*** Opening RECORDS SHOWN ***

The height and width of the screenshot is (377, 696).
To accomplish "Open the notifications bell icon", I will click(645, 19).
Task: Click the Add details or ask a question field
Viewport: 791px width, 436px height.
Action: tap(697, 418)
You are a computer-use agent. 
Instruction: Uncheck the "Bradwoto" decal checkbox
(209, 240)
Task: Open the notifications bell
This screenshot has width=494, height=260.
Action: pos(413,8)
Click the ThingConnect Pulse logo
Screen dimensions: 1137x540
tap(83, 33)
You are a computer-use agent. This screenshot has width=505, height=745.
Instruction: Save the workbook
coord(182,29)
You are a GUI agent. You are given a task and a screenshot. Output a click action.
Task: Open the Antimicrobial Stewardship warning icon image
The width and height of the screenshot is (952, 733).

*** Closing RECORDS SHOWN ***
*** Opening RECORDS SHOWN ***

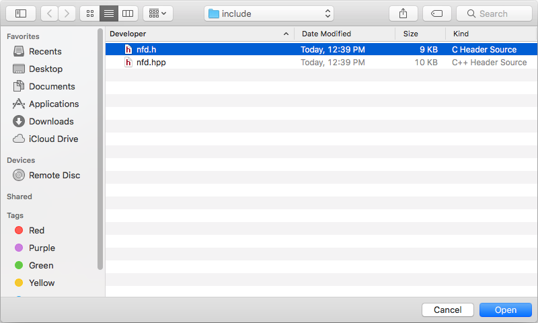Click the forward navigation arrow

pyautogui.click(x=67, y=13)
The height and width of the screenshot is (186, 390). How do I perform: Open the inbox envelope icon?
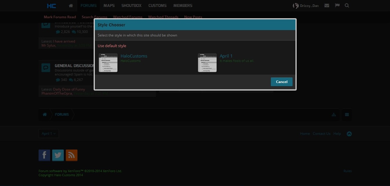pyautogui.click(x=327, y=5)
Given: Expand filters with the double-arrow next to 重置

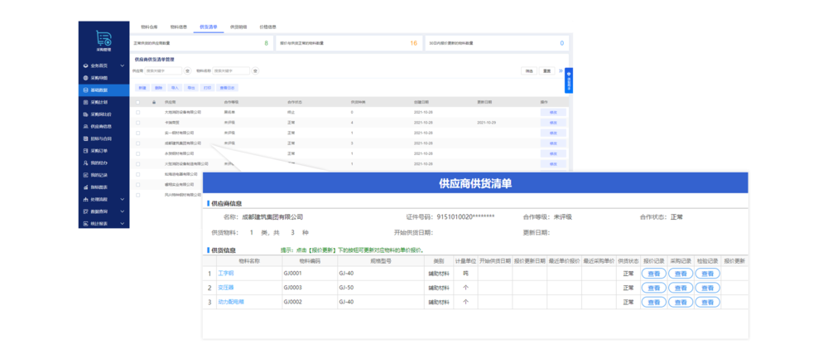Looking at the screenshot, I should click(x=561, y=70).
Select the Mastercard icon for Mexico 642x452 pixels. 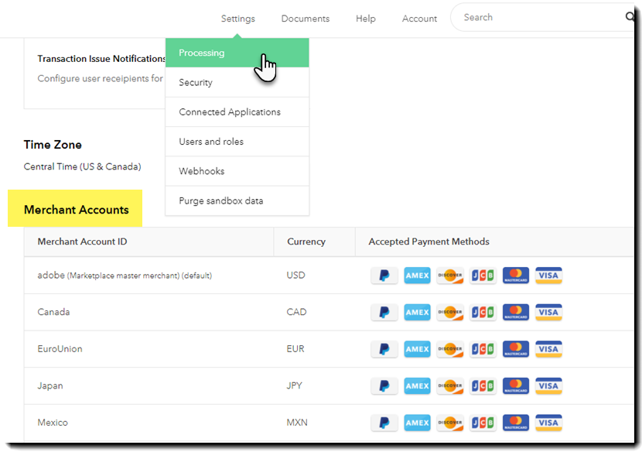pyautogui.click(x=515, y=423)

*** Closing RECORDS SHOWN ***
*** Opening RECORDS SHOWN ***

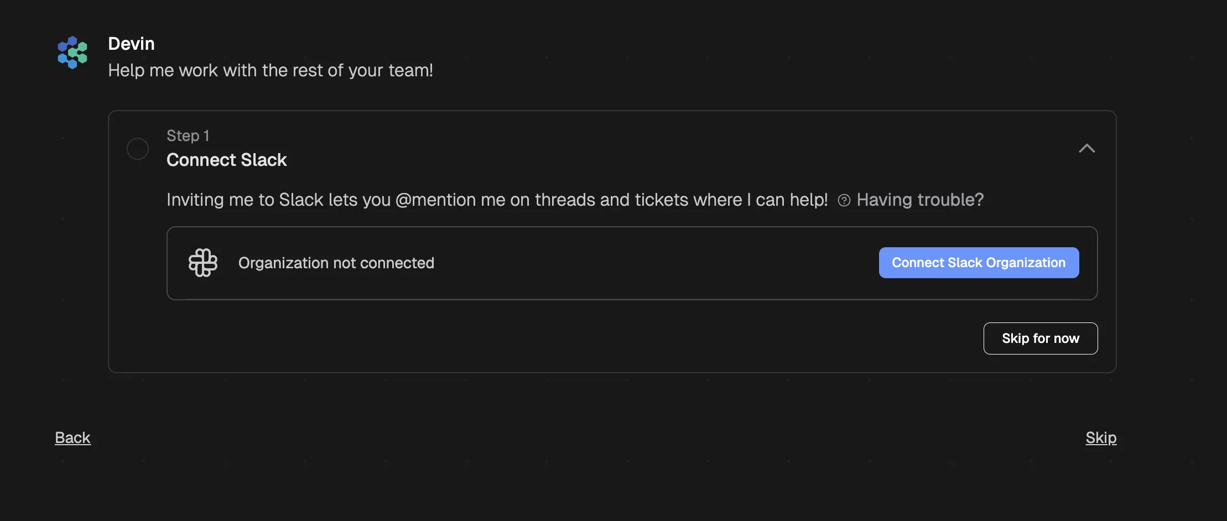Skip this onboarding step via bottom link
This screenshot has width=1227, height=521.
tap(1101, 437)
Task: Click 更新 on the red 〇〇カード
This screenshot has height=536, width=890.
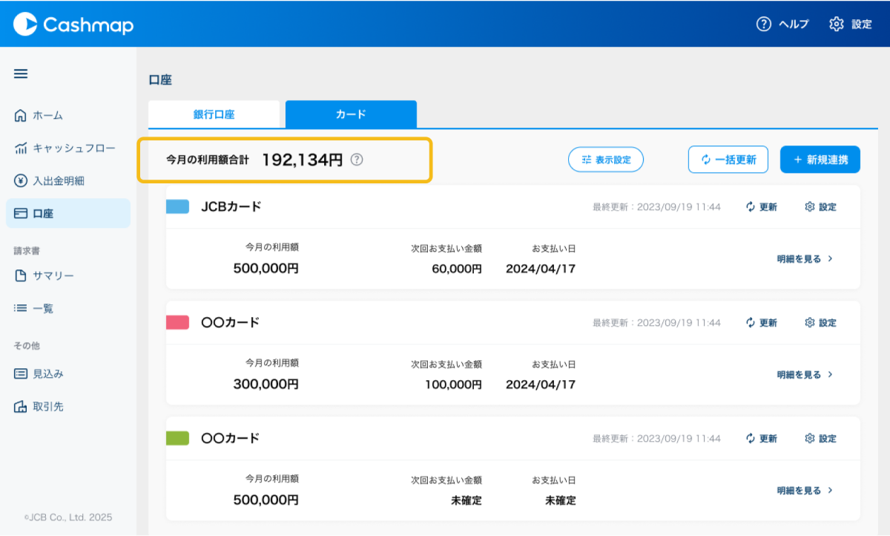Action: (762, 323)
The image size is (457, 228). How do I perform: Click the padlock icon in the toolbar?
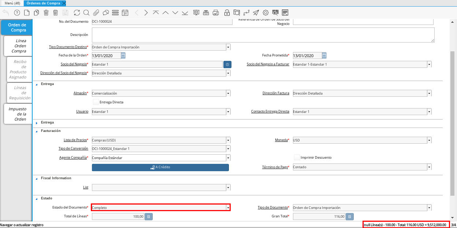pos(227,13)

*** Closing RECORDS SHOWN ***

- WORK TO BE COMPLETED -
The expected result is every line above containing the string "bell".

- OUTPUT FOR THIS TASK -
To accomplish "Open the notifications bell icon", I will click(645, 19).
Task: Open the notifications bell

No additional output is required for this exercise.